In this episode, I speak with Terry Gill, the Professor of Military Law at the University of Amsterdam, Center for International Law, and the Netherlands Defence Academy, and also the Director of the Netherlands Research Forum on the Law of Armed Conflict and Military Operations (LACMO). We discuss his recent article (co-authored with Kinga Tibori-Szabó) on the use of force against non-state actors (NSAs) within the territory of states that that are not substantially involved with, or exercising significant control over, the NSA, but which also do not consent to the use of force against the NSA within their territory – a familiar but still hot subject of ongoing debate. Terry explains why a strict understanding of the principle of necessity should be at the center of the analysis of these issues, and thus offers some perspectives on the so-called unwilling or unable doctrine that are quite different from others who support the right to use force against NSAs. We also revisit his much earlier work on the Nicaragua v. USA judgment of the ICJ, and how its formulation of attribution should be understood in this context.

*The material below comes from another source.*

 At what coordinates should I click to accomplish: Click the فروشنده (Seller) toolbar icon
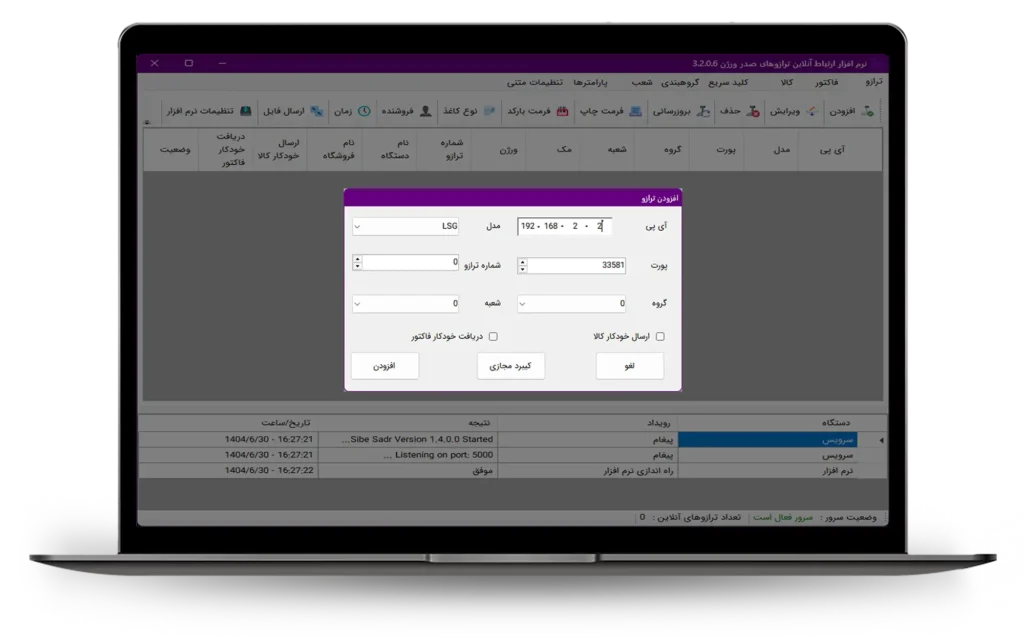[x=426, y=111]
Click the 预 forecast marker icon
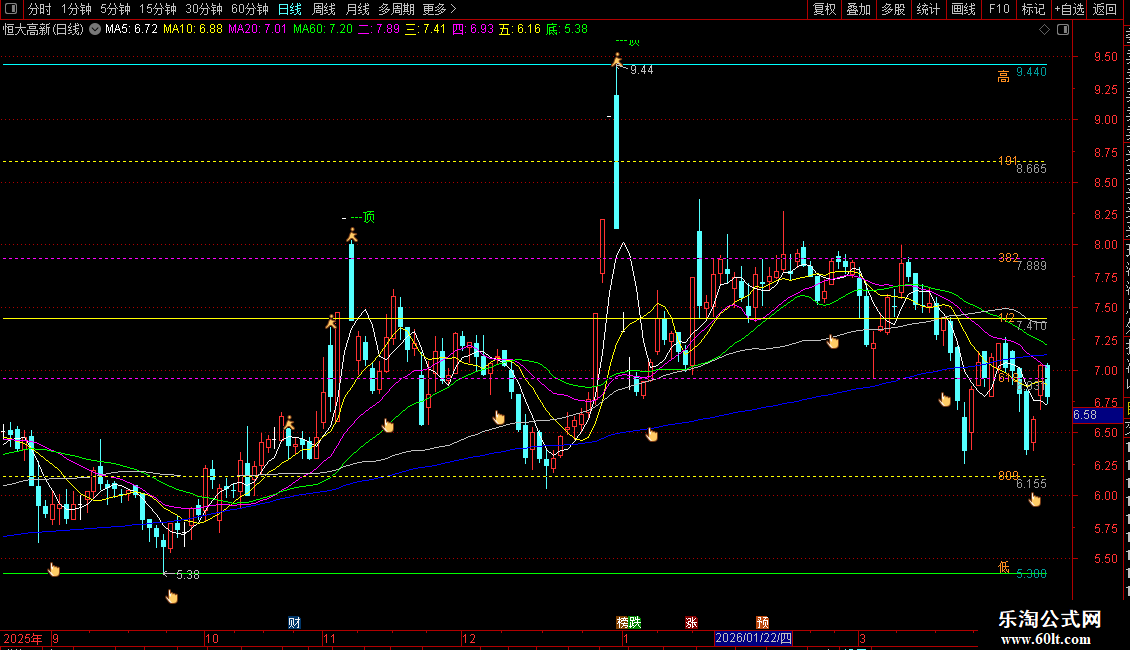 (763, 622)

– “Twelve Key Questions on Self-Defense Against Non-State Actors,” 95 International Law Studies 468 (2019) (with Kinga Tibori-Szabó).
– Kinga Tibori-Szabó, Anticipatory Action in Self-Defence (2011).
– Sir Humphrey M. Waldock, “The Regulation of the Use of Force by Individual States in International Law,” 81 Hague Academy of International Law Lectures (1962).
– Jack Vance, Suldrun’s Garden: Lyonesse Trilogy Vol. 1 (1982).